ARM64: Fix Round Operation

Math.Round is implemented as a target intrinsic for Arm64.
JIT emitted `frinta` which rounds the ties to away.
As described in MSDN
https://msdn.microsoft.com/en-us/library/system.math.round(v=vs.110).aspx#Round2_Example,
we should round the ties to even.
So, I corrected `frintn` instruction instead for such intrinsic expansion.

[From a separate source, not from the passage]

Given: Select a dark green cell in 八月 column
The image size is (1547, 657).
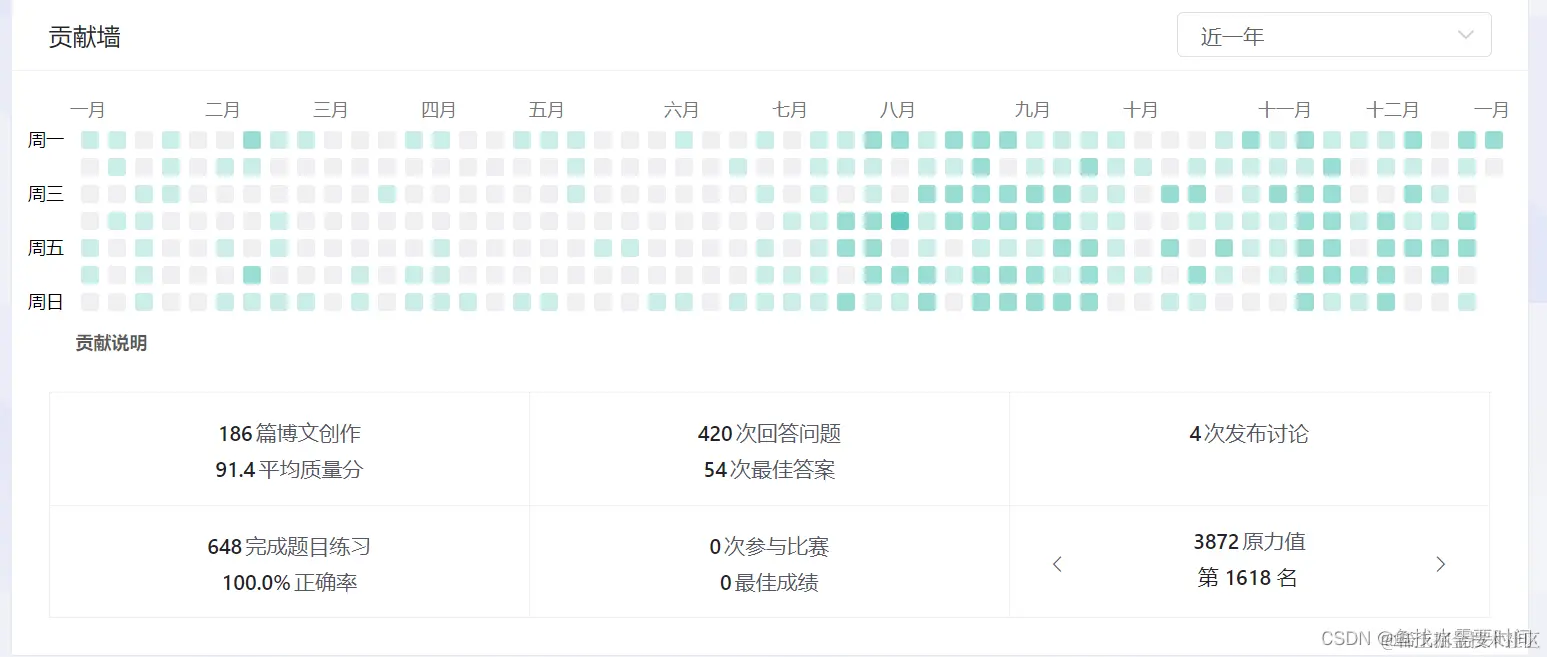Looking at the screenshot, I should (899, 221).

I've also identified that `EvalMathFuncUnary` incorrectly folds the round
operation when the argument is constant at the compile time.
The logic itself is not the right semantic as described above in MSDN.
I made a separate helper function which is essentially a duplicate of
classlib. This is not Arm64 specific fix but applies to all other targets.
So, I just fixed it while I'm here.

4 files changed, 30 insertions, 2 deletions

diff --git a/src/jit/codegenarm64.cpp b/src/jit/codegenarm64.cpp
index f6305b8966..1473171863 100644
--- a/src/jit/codegenarm64.cpp
+++ b/src/jit/codegenarm64.cpp
@@ -6519,7 +6519,7 @@ CodeGen::genIntrinsic(GenTreePtr treeNode)
 
     case CORINFO_INTRINSIC_Round:
         genConsumeOperands(treeNode->AsOp());
-        getEmitter()->emitInsBinary(INS_frinta, emitTypeSize(treeNode), treeNode, srcNode);
+        getEmitter()->emitInsBinary(INS_frintn, emitTypeSize(treeNode), treeNode, srcNode);
         break;
 
     case CORINFO_INTRINSIC_Sqrt:
diff --git a/src/jit/utils.cpp b/src/jit/utils.cpp
index c86d124b1b..f92335e9b6 100644
--- a/src/jit/utils.cpp
+++ b/src/jit/utils.cpp
@@ -1614,3 +1614,29 @@ unsigned __int64 FloatingPointUtils::convertDoubleToUInt64(double d) {
 
     return u64;
 }
+
+// Rounds a double-precision floating-point value to the nearest integer,
+// and rounds midpoint values to the nearest even number.
+// Note this should align with classlib in floatnative.cpp
+// Specializing for x86 using a x87 instruction is optional since
+// this outcome is identical across targets.
+double FloatingPointUtils::round(double d)
+{
+    // If the number has no fractional part do nothing
+    // This shortcut is necessary to workaround precision loss in borderline cases on some platforms
+    if (d == (double)(__int64)d)
+        return d;
+
+    double tempVal = (d + 0.5);
+    //We had a number that was equally close to 2 integers.
+    //We need to return the even one.
+    double flrTempVal = floor(tempVal);
+    if (flrTempVal == tempVal) {
+        if (fmod(tempVal, 2.0) != 0) {
+            flrTempVal -= 1.0;
+        }
+    }
+
+    flrTempVal = _copysign(flrTempVal, d);
+    return flrTempVal;
+}
diff --git a/src/jit/utils.h b/src/jit/utils.h
index 7f141637f9..242a862b2b 100644
--- a/src/jit/utils.h
+++ b/src/jit/utils.h
@@ -538,6 +538,8 @@ public:
     static float convertUInt64ToFloat(unsigned __int64 u64);
 
     static unsigned __int64 convertDoubleToUInt64(double d);
+
+    static double round(double d);
 };
 
 #endif // _UTILS_H_
diff --git a/src/jit/valuenum.cpp b/src/jit/valuenum.cpp
index 6471075ecd..f928d607ee 100644
--- a/src/jit/valuenum.cpp
+++ b/src/jit/valuenum.cpp
@@ -3082,7 +3082,7 @@ ValueNum ValueNumStore::EvalMathFuncUnary(var_types typ, CorInfoIntrinsics gtMat
             res = fabs(arg0Val); // The result and params are doubles.
             break;
         case CORINFO_INTRINSIC_Round:
-            res = (arg0Val > 0.0 ? floor(arg0Val + 0.5) : ceil(arg0Val - 0.5));
+            res = FloatingPointUtils::round(arg0Val);
             break;
         default:
             unreached(); // the above are the only math intrinsics at the time of this writing.